Falsepolitik
You wouldn’t know to look at them today, but a generation ago, the Republicans were the party of fiscal discipline and hard, clear-eyed foreign policy. Now, of course, it appears to be their deliberate policy to bankrupt the federal government through irresponsible tax cuts, but what’s most surprising is how the party of Kissinger, Nixon and realpolitik has become enough of a pack of bleeding-heart sentimentalists and idealists to make Woodrow Wilson blush with embarrassment. At least, that’s what you’d think to listen to the party flacks on the screaming head cable shows, defending the Iraq war.

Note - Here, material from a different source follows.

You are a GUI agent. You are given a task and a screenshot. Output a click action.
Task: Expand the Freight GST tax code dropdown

See, it seems that the whole rationale for the war now boils down to ridding the world of the monstrous dictator Saddam Hussein. WMDs or no, terrorist ties or no, who among us can say everyone, especially the Iraqi people, aren’t better off without him? After all (repeat after me boys and girls), he murdered hundreds of thousands of his own people, even using chemical weapons! In the calculus of the administration, it was worth sundering fifty years of international relationships and plunging the entire region into utter chaos for the humanitarian purpose of liberating the people of Iraq from the tyranny of a brutal thug. Henry Kissinger would be turning over in his grave, if only he’d have the decency to be dead already.
Because, really, it’s like this. Screw the Iraqi people. Saddam rose to power through whatever means constitutes legitimacy in their society. He is indigenous to Iraq and was not installed as a puppet by some foreign power. If they wanted to be rid of him, they could have found a way, just as the good citizens of Congo (once Zaire), Romania, Uganda, the Soviet Union, the Philippines, Indonesia and Chile once got rid of their villainous rulers, and as the folks of Zimbabwe and Iran hopefully will do in the near future. He was their monster, he was their problem.

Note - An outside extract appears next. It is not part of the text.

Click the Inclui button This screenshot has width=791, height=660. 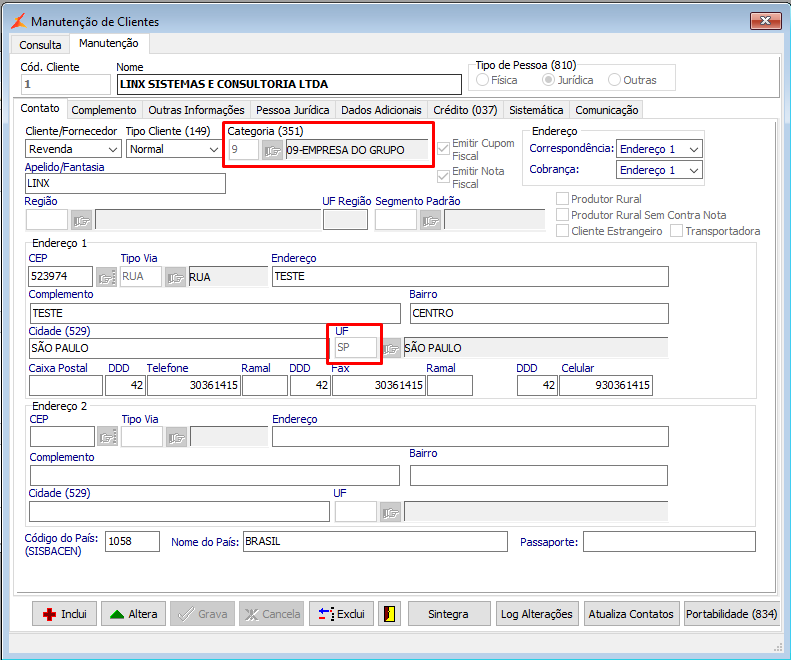click(x=64, y=614)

Yes, he had greater ambitions once, but they were broken by force. Since the first Gulf War, Saddam had been kept in a box – marginalized in the Arab world and utterly harmless to his immediate neighbors, much less to the United States. As we have seen in recent weeks, any claims to the contrary were an utter pack of lies. His army was a joke, even the so-called elite divisions. He had no WMDs to speak of, and even if he did, what use were they if he could not even deploy them in a last-ditch effort to save his own regime? Now, rather than being under unified control and perhaps subject to inspection, whatever ingredients for mayhem that may have been lying around are in the hands of unaffiliated and increasingly desperate partisans whose behavior is completely unpredictable. As for terrorist connections, I think terrorists will find the new Occupied Anarchy of Iraq much more hospitable than a land ruled by one top-dog who didn’t want the competition.

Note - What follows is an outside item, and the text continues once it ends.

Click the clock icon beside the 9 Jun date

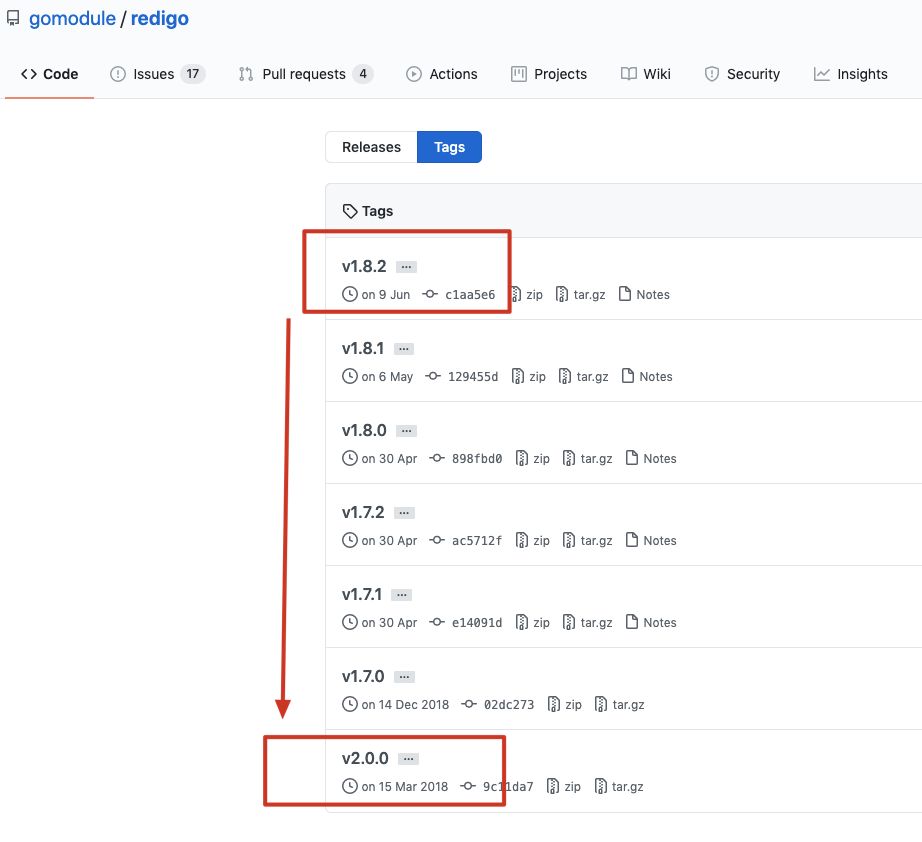click(350, 294)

And what about those precious, innocent Iraqi citizens that we wanted to save? They are running amuck, trashing their country and arming for a civil war that is likely to draw the entire region into conflict. More Iraqis are likely to be killed in the coming six months than during the past 10 years of Saddam’s reign, and they will perish miserably by disease and starvation in addition to by violence. But this time, it isn’t the shame of brutal Arab politics that brought about the tragedy. This time, the crime has a perpetrator – and over 200,000 accomplices are still on the scene.
“Declare victory and go home” is the advice Senator Fulbright once gave to another Texan president caught in a worsening overseas war. That advice might not be so easy to follow today. A war waged for humanitarian principles makes for a much more difficult disengagement than one fought even on as slim a basis as the “Domino Theory” that was used to justify Vietnam. The Domino Theory might not have held water, but it was at least founded upon the Cold War foreign policy consensus, and articulated the genuine, legitimate interests of the United States at the time. The Administration’s Iraq policy is based on no consensus, the interests it articulates (now solely the humanitarian claim) are not genuine, and the genuine interests (oil, intimidation, domestic politics) are not legitimate. It’s enough to make one nostalgic for the honest cynicism of Richard Nixon.